The Important Role of the Private Equity Industry

Private equity is an alternative asset class, generally comprising equity investments in unlisted companies. It plays a vital role in growing companies in many countries and industries.

The money invested is normally derived from a pooled fund of longterm institutional investors, such as pension funds, endowments, banks or insurance companies. As with many alternative asset classes, private equity strives for a high absolute return for investors, with limited correlation to the public equity market or other security markets. Private equity usually provides medium- to long-term committed
capital, which helps companies to grow and become successful to the benefi t of all stakeholders.

There are four principal styles to private equity investing:

  • Venture Capital finances new companies that have little or no revenue. This is common in the life science or technology sectors for example.
  • Expansion Capital helps companies grow. They may need help to finance a new factory, a rapid geographic expansion or to develop new product lines.
  • Buyout means acquiring a controlling interest in a more mature company. The acquisition often entails a complete change in ownership and applying new strategies to add value to the company.
  • Special Situations involve investment in a distressed company, or a company that faces special challenges. In all these cases, the private equity fund is seeking a high-quality management team and a strategic plan to grow and improve the business. In many situations, the private equity fund will finance an investment partially with debt, to limit the capital requirement and to leverage the returns. Private equity investors usually invest for the long-term and seek sustainable improvements in the operations of the business.

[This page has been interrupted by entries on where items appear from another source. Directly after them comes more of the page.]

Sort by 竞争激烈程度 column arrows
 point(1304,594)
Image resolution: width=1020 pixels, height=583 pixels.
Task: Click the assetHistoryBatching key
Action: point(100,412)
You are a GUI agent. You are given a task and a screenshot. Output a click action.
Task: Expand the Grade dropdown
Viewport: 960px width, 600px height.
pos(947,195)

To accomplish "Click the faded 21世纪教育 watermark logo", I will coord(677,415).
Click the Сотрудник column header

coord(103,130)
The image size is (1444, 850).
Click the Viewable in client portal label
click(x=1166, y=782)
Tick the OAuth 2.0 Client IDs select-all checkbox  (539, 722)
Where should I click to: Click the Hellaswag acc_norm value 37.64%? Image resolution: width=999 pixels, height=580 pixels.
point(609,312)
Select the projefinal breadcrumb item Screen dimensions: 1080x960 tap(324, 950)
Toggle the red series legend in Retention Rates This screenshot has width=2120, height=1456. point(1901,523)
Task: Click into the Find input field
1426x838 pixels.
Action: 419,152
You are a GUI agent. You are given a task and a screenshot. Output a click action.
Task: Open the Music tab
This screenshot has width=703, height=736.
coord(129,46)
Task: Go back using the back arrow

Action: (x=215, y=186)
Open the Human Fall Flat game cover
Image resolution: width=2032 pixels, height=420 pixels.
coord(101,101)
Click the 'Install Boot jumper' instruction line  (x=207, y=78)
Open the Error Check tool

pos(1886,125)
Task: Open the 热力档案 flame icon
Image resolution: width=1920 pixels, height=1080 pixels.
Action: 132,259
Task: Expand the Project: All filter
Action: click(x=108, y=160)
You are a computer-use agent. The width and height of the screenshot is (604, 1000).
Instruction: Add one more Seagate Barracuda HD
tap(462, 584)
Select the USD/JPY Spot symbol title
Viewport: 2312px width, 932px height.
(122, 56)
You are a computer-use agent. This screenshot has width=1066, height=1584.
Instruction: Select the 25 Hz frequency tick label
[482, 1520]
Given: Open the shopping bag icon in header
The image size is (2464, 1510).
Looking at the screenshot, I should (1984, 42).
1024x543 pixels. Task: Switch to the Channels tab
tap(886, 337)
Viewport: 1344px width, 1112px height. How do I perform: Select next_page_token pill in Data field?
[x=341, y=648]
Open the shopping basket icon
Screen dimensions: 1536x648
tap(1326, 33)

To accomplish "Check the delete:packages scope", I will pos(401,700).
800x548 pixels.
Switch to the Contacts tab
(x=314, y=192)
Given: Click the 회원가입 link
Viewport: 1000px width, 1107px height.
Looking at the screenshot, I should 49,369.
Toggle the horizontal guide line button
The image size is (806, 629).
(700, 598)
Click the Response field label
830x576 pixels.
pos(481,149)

There are four ways for a private equity fund to obtain return on an investment:

  • IPO (Initial Public Offering), floating part of or the whole company on a public stock exchange. The private equity fund often stays on as a substantial owner for a period of time.
  • Trade Sale in which the company is sold to an industrial buyer.
  • Secondary Sale in which the company is sold to another financial investor.
  • Recapitalization in which the balance sheet is restructured to facilitate a large one-off dividend to the owners.